What is expected: The entries below must be restated word for word.

Records to use:
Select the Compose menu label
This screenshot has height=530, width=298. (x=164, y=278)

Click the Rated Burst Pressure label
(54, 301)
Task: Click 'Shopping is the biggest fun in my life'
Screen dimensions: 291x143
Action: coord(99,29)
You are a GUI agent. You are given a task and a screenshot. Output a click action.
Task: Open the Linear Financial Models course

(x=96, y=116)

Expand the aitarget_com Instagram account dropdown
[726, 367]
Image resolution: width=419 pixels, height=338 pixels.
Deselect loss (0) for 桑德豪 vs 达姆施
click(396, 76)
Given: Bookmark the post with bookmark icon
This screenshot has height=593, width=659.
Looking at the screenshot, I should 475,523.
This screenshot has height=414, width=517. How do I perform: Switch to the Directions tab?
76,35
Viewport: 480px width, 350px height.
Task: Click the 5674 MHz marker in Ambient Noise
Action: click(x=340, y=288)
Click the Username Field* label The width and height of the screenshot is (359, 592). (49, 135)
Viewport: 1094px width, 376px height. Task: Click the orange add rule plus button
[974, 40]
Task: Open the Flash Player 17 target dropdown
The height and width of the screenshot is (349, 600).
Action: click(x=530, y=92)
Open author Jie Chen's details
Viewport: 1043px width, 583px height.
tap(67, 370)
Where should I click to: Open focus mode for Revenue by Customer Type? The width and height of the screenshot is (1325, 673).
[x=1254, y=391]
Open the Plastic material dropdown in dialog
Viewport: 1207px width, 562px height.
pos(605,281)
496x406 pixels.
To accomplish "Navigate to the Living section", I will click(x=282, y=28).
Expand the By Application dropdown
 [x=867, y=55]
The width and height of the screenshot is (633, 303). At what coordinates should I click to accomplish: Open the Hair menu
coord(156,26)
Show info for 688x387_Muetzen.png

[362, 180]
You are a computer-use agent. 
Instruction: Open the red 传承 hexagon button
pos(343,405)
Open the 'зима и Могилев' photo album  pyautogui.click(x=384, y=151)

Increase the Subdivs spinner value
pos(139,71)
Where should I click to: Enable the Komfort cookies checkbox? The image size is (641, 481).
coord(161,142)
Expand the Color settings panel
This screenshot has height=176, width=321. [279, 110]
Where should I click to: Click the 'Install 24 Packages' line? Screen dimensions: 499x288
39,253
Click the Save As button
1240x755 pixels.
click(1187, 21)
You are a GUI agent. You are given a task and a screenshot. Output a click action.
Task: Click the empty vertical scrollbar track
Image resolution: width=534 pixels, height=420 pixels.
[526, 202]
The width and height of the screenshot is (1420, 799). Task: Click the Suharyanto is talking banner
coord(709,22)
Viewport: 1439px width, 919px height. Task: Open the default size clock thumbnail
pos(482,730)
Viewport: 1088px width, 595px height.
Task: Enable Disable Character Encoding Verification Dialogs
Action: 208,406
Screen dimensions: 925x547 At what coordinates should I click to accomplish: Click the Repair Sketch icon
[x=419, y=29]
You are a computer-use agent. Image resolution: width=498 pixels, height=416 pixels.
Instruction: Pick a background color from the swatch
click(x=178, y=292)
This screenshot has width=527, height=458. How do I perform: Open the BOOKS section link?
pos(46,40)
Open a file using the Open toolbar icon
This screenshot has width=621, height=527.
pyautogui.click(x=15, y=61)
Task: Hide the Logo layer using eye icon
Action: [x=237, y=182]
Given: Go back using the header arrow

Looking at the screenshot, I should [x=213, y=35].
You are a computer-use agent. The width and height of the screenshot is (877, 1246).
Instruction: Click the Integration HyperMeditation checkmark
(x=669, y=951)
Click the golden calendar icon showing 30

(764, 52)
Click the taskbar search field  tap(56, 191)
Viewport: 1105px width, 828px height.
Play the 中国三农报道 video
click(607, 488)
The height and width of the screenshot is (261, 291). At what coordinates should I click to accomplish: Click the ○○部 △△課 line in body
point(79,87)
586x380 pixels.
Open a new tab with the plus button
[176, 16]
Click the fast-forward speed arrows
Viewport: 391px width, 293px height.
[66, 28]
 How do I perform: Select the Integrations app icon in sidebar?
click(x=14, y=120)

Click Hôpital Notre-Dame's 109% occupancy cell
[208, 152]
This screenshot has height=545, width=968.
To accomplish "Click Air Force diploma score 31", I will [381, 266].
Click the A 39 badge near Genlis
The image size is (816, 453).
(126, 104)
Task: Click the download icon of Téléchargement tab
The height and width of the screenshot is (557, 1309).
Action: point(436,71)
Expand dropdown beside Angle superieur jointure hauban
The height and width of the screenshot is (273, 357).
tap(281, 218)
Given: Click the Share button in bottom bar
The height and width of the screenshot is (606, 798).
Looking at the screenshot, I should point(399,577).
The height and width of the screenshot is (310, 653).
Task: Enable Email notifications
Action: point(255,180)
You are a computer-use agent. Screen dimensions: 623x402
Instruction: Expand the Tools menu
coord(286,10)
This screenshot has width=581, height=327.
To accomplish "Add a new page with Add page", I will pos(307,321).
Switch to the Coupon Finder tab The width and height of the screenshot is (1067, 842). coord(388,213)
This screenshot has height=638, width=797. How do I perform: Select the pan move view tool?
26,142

Written reply:
Select the Compose menu label
This screenshot has height=530, width=298. (x=164, y=278)

Click the Rated Burst Pressure label
(54, 301)
Task: Click 'Shopping is the biggest fun in my life'
Screen dimensions: 291x143
Action: coord(99,29)
You are a GUI agent. You are given a task and a screenshot. Output a click action.
Task: Open the Linear Financial Models course

(x=96, y=116)

Expand the aitarget_com Instagram account dropdown
[726, 367]
Image resolution: width=419 pixels, height=338 pixels.
Deselect loss (0) for 桑德豪 vs 达姆施
click(396, 76)
Given: Bookmark the post with bookmark icon
This screenshot has height=593, width=659.
Looking at the screenshot, I should 475,523.
This screenshot has height=414, width=517. How do I perform: Switch to the Directions tab?
76,35
Viewport: 480px width, 350px height.
Task: Click the 5674 MHz marker in Ambient Noise
Action: click(x=340, y=288)
Click the Username Field* label The width and height of the screenshot is (359, 592). (49, 135)
Viewport: 1094px width, 376px height. Task: Click the orange add rule plus button
[974, 40]
Task: Open the Flash Player 17 target dropdown
The height and width of the screenshot is (349, 600).
Action: click(x=530, y=92)
Open author Jie Chen's details
Viewport: 1043px width, 583px height.
tap(67, 370)
Where should I click to: Open focus mode for Revenue by Customer Type? The width and height of the screenshot is (1325, 673).
[x=1254, y=391]
Open the Plastic material dropdown in dialog
Viewport: 1207px width, 562px height.
pos(605,281)
496x406 pixels.
To accomplish "Navigate to the Living section", I will click(x=282, y=28).
Expand the By Application dropdown
 [x=867, y=55]
The width and height of the screenshot is (633, 303). At what coordinates should I click to accomplish: Open the Hair menu
coord(156,26)
Show info for 688x387_Muetzen.png

[362, 180]
You are a computer-use agent. 
Instruction: Open the red 传承 hexagon button
pos(343,405)
Open the 'зима и Могилев' photo album  pyautogui.click(x=384, y=151)

Increase the Subdivs spinner value
pos(139,71)
Where should I click to: Enable the Komfort cookies checkbox? The image size is (641, 481).
coord(161,142)
Expand the Color settings panel
This screenshot has height=176, width=321. [279, 110]
Where should I click to: Click the 'Install 24 Packages' line? Screen dimensions: 499x288
39,253
Click the Save As button
1240x755 pixels.
click(1187, 21)
You are a GUI agent. You are given a task and a screenshot. Output a click action.
Task: Click the empty vertical scrollbar track
Image resolution: width=534 pixels, height=420 pixels.
[526, 202]
The width and height of the screenshot is (1420, 799). Task: Click the Suharyanto is talking banner
coord(709,22)
Viewport: 1439px width, 919px height. Task: Open the default size clock thumbnail
pos(482,730)
Viewport: 1088px width, 595px height.
Task: Enable Disable Character Encoding Verification Dialogs
Action: 208,406
Screen dimensions: 925x547 At what coordinates should I click to accomplish: Click the Repair Sketch icon
[x=419, y=29]
You are a computer-use agent. Image resolution: width=498 pixels, height=416 pixels.
Instruction: Pick a background color from the swatch
click(x=178, y=292)
This screenshot has width=527, height=458. How do I perform: Open the BOOKS section link?
pos(46,40)
Open a file using the Open toolbar icon
This screenshot has width=621, height=527.
pyautogui.click(x=15, y=61)
Task: Hide the Logo layer using eye icon
Action: [x=237, y=182]
Given: Go back using the header arrow

Looking at the screenshot, I should [x=213, y=35].
You are a computer-use agent. The width and height of the screenshot is (877, 1246).
Instruction: Click the Integration HyperMeditation checkmark
(x=669, y=951)
Click the golden calendar icon showing 30

(764, 52)
Click the taskbar search field  tap(56, 191)
Viewport: 1105px width, 828px height.
Play the 中国三农报道 video
click(607, 488)
The height and width of the screenshot is (261, 291). At what coordinates should I click to accomplish: Click the ○○部 △△課 line in body
point(79,87)
586x380 pixels.
Open a new tab with the plus button
[176, 16]
Click the fast-forward speed arrows
Viewport: 391px width, 293px height.
[66, 28]
 How do I perform: Select the Integrations app icon in sidebar?
click(x=14, y=120)

Click Hôpital Notre-Dame's 109% occupancy cell
[208, 152]
This screenshot has height=545, width=968.
To accomplish "Click Air Force diploma score 31", I will [381, 266].
Click the A 39 badge near Genlis
The image size is (816, 453).
(126, 104)
Task: Click the download icon of Téléchargement tab
The height and width of the screenshot is (557, 1309).
Action: point(436,71)
Expand dropdown beside Angle superieur jointure hauban
The height and width of the screenshot is (273, 357).
tap(281, 218)
Given: Click the Share button in bottom bar
The height and width of the screenshot is (606, 798).
Looking at the screenshot, I should point(399,577).
The height and width of the screenshot is (310, 653).
Task: Enable Email notifications
Action: point(255,180)
You are a computer-use agent. Screen dimensions: 623x402
Instruction: Expand the Tools menu
coord(286,10)
This screenshot has width=581, height=327.
To accomplish "Add a new page with Add page", I will pos(307,321).
Switch to the Coupon Finder tab The width and height of the screenshot is (1067, 842). coord(388,213)
This screenshot has height=638, width=797. How do I perform: Select the pan move view tool?
26,142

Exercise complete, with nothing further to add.